- [Instructions to follow]:
Below are records; reproduce exactly the lines from the one that has "Task: Open the Float Type dropdown" through the one that has "Expand the top-right dropdown arrow", ends included, and nothing more.

BEGIN

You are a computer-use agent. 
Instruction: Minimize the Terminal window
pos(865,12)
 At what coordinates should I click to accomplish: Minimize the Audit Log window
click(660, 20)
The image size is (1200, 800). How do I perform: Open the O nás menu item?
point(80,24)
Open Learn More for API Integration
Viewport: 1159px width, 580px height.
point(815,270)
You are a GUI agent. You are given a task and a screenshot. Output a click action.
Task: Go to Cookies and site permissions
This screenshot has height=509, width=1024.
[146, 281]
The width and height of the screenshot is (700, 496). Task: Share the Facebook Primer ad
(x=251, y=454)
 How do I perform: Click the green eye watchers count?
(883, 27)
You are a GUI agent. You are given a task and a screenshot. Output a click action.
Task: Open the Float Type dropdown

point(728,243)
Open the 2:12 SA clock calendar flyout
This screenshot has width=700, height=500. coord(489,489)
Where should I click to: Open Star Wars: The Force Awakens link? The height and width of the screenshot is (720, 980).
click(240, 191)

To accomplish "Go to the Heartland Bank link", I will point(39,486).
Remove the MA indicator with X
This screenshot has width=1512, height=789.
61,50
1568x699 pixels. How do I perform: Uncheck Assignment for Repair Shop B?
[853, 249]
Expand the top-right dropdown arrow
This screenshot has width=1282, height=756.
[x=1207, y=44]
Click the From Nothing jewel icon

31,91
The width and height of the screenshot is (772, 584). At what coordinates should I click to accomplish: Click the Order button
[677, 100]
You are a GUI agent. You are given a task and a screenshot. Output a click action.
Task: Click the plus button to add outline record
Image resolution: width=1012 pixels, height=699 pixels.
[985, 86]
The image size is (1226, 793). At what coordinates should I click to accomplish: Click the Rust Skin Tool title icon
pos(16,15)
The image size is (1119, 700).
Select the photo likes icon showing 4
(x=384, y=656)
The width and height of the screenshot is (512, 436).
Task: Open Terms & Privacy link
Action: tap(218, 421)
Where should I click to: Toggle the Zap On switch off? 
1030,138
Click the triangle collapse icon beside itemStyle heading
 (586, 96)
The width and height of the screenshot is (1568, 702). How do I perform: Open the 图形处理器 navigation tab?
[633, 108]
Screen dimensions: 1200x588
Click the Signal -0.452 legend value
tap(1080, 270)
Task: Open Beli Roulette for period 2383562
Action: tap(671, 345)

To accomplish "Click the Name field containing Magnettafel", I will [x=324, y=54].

END

- [Expected answer]:
Task: Open the Float Type dropdown

point(728,243)
Open the 2:12 SA clock calendar flyout
This screenshot has width=700, height=500. coord(489,489)
Where should I click to: Open Star Wars: The Force Awakens link? The height and width of the screenshot is (720, 980).
click(240, 191)

To accomplish "Go to the Heartland Bank link", I will point(39,486).
Remove the MA indicator with X
This screenshot has width=1512, height=789.
61,50
1568x699 pixels. How do I perform: Uncheck Assignment for Repair Shop B?
[853, 249]
Expand the top-right dropdown arrow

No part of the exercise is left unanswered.